- SUPPLIED DATA
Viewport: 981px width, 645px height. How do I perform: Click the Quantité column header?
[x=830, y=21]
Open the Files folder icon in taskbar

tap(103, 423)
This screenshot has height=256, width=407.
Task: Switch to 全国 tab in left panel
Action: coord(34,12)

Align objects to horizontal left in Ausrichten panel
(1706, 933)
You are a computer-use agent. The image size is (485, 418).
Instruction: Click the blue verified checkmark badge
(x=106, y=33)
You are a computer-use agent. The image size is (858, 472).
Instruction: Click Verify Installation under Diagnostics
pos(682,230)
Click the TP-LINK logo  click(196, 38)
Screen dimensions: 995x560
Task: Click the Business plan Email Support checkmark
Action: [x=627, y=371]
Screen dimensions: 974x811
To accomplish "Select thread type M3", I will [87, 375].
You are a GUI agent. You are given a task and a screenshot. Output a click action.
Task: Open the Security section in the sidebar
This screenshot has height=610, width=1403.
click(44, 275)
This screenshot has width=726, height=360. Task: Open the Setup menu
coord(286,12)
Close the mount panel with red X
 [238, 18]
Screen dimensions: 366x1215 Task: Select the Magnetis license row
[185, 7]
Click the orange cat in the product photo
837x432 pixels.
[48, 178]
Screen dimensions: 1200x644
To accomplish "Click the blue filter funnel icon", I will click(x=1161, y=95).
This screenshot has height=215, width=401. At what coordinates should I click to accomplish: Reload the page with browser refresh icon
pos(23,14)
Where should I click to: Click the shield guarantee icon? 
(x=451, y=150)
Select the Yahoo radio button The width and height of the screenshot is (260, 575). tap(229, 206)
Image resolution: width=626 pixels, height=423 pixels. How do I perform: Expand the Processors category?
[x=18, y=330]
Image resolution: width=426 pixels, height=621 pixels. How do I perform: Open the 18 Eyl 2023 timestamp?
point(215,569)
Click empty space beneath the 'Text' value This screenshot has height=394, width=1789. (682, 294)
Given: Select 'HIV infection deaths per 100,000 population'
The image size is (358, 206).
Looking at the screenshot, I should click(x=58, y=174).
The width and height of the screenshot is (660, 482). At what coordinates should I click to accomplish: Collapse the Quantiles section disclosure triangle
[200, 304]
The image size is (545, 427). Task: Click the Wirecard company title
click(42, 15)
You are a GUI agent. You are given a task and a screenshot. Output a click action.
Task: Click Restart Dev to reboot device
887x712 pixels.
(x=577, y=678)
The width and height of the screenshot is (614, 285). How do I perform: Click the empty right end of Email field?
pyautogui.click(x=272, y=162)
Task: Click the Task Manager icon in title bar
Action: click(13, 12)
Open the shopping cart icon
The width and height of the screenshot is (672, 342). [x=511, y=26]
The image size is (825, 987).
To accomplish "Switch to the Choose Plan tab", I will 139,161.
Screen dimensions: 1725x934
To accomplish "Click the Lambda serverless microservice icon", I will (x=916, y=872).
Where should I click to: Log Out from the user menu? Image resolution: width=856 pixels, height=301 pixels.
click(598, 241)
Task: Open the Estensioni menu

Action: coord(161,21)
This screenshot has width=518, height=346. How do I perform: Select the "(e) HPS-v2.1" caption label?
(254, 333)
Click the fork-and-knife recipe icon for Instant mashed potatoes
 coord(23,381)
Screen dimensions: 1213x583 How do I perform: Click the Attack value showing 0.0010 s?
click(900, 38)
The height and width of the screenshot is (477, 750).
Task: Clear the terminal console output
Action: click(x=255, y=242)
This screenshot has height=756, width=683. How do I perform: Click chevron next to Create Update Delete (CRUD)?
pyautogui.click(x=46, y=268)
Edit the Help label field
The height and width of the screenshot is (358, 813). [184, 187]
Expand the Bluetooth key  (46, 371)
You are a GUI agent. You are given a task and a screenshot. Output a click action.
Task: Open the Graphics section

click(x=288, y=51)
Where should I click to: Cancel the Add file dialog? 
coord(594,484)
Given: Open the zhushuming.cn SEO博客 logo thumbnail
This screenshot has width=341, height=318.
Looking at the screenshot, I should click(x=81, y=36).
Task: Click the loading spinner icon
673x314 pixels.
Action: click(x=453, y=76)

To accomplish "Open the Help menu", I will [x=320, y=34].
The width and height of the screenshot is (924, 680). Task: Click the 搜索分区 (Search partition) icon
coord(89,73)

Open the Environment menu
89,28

- WORK TO COMPLETE
Please copy all lines of the listing in which the string "computer" occurs.

- RESPONSE AREA
You are a computer-use agent. The image size is (485, 418).
You are a computer-use agent. The image size is (858, 472).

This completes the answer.